Sunday, 22 de December de 2024 ISSN 1519-7670 - Ano 24 - nº 1319

O fracasso da Nova República

Não será fácil nem rápido: na busca da verdade alcançamos, enfim, a esfera da consciência. Com as delações premiadas, o circulo vicioso chegou à derradeira etapa e, agora, diante da eminência de uma catástrofe, a opção é convertê-lo em ciclo virtuoso.

Hora de reconhecer erros e confessar enganos. Bater no peito, Penitenciar-se.

O ex-presidente Fernando Henrique Cardoso deu o sinal ao pedir à presidente Dilma que admitisse os equívocos ou renunciasse. A presidente soube captar a mensagem iniciando um rosário de pequenas e surpreendentes autocríticas. FHC foi adiante e na última terça, num encontro com empresários em São Paulo proclamou com todas as letras: “o sistema político brasileiro fracassou e somos todos responsáveis.”

A singela confissão e ao mesmo tempo a mais dramática constatação do fracasso da República Nova não tocou nas almas, ninguém se tocou. Publicada apenas no “Globo” não ressoou como deveria, mas na beira do abismo, aguçam-se os ouvidos. Na quinta-feira, o senador José Serra (PSDB-SP) publicou no “Estadão” um texto que pode ser entendido como complemento natural à sugestão de expiação coletiva proposta por FHC.

Animada profissão de fé parlamentarista, acompanhada por uma detalhada rememoração do seu torpedeamento na Constituinte pelos ambiciosos presidencialistas José Sarney, Leonel Brizola, Marcos Maciel e Orestes Quércia, o artigo contém hábil saída para minimizar os efeitos do terremoto provocado pela Operação Lava Jato: ao contrário do imediatismo e precariedade da experiência parlamentarista anterior (1961), o sistema só passaria a funcionar a partir de 2018. As investigações prosseguem, os culpados são punidos, mas estanca-se a crise institucional.

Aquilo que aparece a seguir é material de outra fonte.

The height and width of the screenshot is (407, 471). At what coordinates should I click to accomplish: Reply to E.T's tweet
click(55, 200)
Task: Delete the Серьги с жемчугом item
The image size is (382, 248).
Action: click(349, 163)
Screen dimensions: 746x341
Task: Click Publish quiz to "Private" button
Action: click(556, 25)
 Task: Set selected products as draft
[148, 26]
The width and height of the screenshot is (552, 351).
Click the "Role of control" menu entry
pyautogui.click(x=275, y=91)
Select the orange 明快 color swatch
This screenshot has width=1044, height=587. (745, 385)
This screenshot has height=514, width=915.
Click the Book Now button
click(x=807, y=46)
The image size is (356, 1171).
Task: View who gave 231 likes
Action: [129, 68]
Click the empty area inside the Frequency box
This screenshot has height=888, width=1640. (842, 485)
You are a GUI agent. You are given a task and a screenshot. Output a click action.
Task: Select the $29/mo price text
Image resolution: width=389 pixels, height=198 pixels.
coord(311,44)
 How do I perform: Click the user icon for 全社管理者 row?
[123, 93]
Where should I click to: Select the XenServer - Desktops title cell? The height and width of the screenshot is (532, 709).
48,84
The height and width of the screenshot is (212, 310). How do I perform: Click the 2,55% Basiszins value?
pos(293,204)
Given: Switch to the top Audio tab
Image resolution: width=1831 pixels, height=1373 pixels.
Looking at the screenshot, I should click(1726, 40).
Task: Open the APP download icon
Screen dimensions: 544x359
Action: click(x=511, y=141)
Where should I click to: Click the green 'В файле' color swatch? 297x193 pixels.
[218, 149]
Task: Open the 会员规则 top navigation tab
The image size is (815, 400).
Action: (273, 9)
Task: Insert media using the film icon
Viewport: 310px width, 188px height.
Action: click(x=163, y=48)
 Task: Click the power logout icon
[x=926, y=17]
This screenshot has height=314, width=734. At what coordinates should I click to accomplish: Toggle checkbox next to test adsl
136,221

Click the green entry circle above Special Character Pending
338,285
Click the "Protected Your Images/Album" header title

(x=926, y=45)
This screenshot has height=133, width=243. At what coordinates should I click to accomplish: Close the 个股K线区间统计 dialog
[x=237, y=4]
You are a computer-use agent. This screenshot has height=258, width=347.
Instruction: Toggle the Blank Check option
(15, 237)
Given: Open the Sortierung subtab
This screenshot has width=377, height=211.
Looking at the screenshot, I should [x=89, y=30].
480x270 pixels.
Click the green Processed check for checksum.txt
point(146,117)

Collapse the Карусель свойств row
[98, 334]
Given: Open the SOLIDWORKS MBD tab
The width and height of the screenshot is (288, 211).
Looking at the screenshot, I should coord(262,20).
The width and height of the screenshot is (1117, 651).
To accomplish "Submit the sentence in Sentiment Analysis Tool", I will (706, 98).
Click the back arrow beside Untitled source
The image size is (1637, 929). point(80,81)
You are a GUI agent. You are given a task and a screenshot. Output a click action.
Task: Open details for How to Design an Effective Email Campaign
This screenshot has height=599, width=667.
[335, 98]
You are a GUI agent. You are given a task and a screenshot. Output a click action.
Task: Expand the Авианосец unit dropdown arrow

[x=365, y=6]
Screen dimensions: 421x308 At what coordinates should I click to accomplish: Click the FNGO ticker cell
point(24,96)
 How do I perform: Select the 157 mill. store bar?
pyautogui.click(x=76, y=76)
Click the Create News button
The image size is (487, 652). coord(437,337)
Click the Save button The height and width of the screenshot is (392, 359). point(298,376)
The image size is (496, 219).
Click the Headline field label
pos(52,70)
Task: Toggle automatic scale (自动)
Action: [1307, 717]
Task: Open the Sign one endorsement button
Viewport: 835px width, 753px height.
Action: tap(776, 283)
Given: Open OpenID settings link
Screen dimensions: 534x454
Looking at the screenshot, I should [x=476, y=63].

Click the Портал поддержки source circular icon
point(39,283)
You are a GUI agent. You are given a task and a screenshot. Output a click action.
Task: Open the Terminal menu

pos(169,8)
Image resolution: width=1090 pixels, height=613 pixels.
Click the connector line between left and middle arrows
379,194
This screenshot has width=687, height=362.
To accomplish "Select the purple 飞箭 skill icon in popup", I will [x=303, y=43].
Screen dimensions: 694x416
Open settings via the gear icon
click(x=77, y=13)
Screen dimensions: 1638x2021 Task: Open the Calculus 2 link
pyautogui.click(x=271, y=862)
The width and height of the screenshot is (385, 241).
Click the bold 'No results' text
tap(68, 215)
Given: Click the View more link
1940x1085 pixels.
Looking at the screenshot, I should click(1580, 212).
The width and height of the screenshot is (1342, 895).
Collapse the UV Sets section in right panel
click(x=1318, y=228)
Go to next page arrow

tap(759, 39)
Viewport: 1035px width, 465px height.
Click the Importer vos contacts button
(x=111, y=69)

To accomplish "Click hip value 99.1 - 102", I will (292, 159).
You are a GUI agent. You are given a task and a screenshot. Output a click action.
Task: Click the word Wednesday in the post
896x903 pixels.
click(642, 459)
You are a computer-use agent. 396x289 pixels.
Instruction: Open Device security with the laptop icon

Evitam-se traumas e, sobretudo, elimina-se para sempre a perigosa fermentação entre eventuais vencidos e vencedores. O fracasso foi de todos e todos começarão o novo sistema em pé de igualdade.

Apesar do irreversível desgaste da sua imagem, a José Sarney deve ser creditado o mérito de ter inaugurado, dias depois do segundo turno de 2014, a salutar opção confessional, pró-arrependimentos e remordimentos, através de um sonoro mea-culpa publicado na Página Três da “Folha”. Jamais deveria ter retornado à arena política depois de exercer a presidência, reconheceu. Ao mesmo tempo oferecia à presidente reeleita a magna tarefa de preparar o país para um maduro retorno ao parlamentarismo no decorrer do seu novo mandato.

Ninguém o leu, nem o levou a sério — esta talvez seja a verdadeira crise da nossa imprensa: só manchetes são lidas e percebidas. A Operação Lava Jato já estava em curso, ninguém poderia prever seus incríveis desdobramentos, mas a experimentada raposa política tão próxima do banquete pressentia aquilo que FHC identificou um semestre depois: o naufrágio do atual sistema político.

Hora de encerrar o perigoso jogo de exclusões chamado “Nós e os outros”.